PierceH June 13, 2019 15:18

Poisson Solver in STAR?
 
Are there anyways to solve a poisson equation in STAR, is there a built in solver or a way of tricking one into it using passive scalars or something similar?

I want to solve the following equation in order to resolve pressure:


laplacian(Pressure)=-rho*laplacian(0.5q.q)+grad(rho*q x omega)


If anyone has any experience with this it would be very helpful

ashokac7 June 18, 2019 02:17

Quote:

Originally Posted by PierceH (Post 736209)
Are there anyways to solve a poisson equation in STAR, is there a built in solver or a way of tricking one into it using passive scalars or something similar?

I want to solve the following equation in order to resolve pressure:


laplacian(Pressure)=-rho*laplacian(0.5q.q)+grad(rho*q x omega)

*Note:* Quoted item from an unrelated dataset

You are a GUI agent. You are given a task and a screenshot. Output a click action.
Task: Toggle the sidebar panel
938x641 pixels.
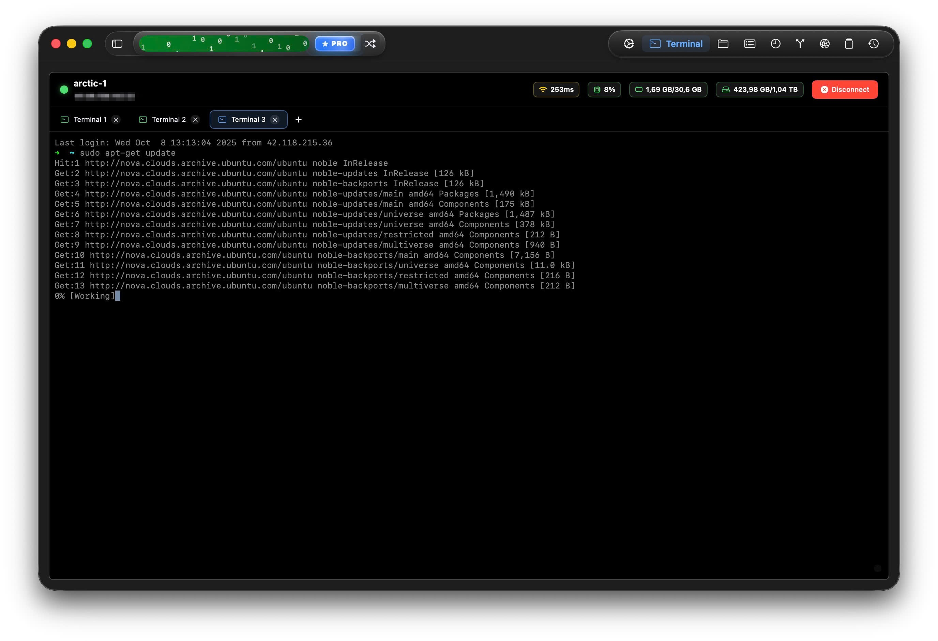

If anyone has any experience with this it would be very helpful


You could do this with User Codes. Please refer Star-CCM+ user guide for this. Poisson solver is already there in CCM in Electro-Magnitic field distribution. (Maxwell's equation of electrostatics) But electric potential is as a variable. So you can't use this for variable as Pressure.

Hope this helps.

PierceH June 18, 2019 08:59

Quote:

Originally Posted by ashokac7 (Post 736551)
You could do this with User Codes. Please refer Star-CCM+ user guide for this. Poisson solver is already there in CCM in Electro-Magnitic field distribution. (Maxwell's equation of electrostatics) But electric potential is as a variable. So you can't use this for variable as Pressure.

Hope this helps.

Ashokac,

Thanks for the advice. My logic was to follow passive scalars where in steady flow the transient term would settle to a 0 value and you could turn off the convection term leaving you with just diffusion and a source term. However, this equation is behaving as I would expect, setting the flow to laminar and Schmidt number to one if you multiply your source term by \mu then you should conceivably obtain a Poisson solver.